Перепишите все записи, заменив «pixels» на «px», а остальное оставьте без изменений. Картинки в ответ не включайте.

СПИСОК ЗАПИСЕЙ —
----

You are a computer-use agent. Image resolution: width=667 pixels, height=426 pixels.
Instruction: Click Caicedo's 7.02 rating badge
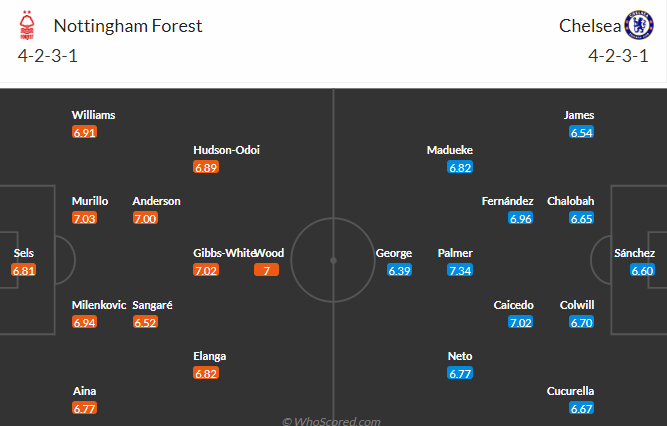(x=521, y=323)
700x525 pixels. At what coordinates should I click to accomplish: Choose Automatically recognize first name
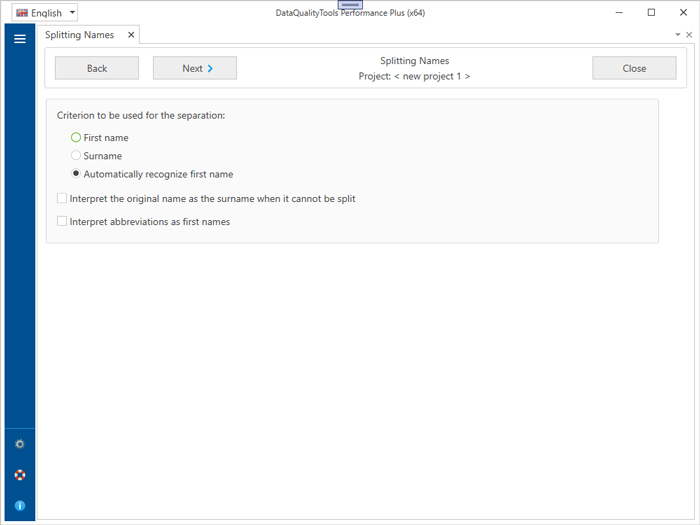pyautogui.click(x=76, y=174)
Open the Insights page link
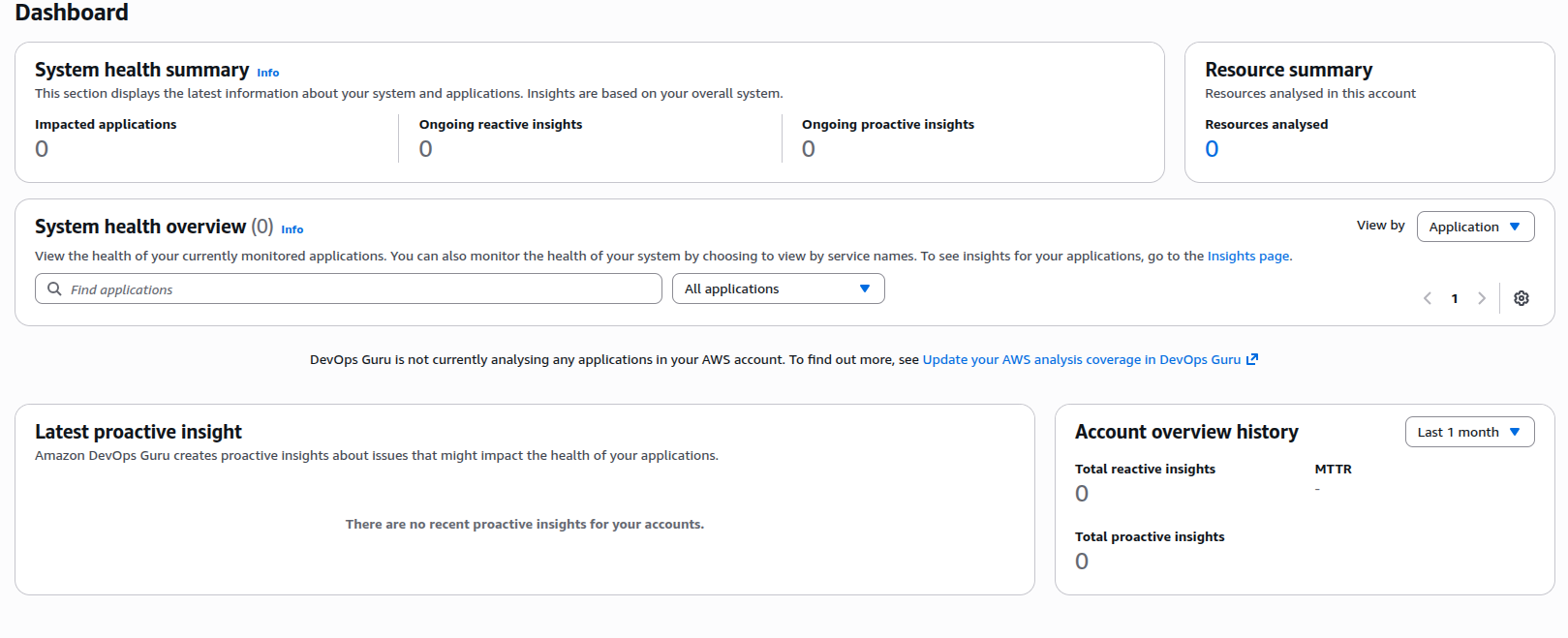The image size is (1568, 638). [x=1247, y=257]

----

ОТВЕТ —
You are a computer-use agent. Image resolution: width=667 px, height=426 px.
Instruction: Click Caicedo's 7.02 rating badge
(x=521, y=323)
700x525 px. At what coordinates should I click to accomplish: Choose Automatically recognize first name
pyautogui.click(x=76, y=174)
Open the Insights page link
The image size is (1568, 638). [x=1247, y=257]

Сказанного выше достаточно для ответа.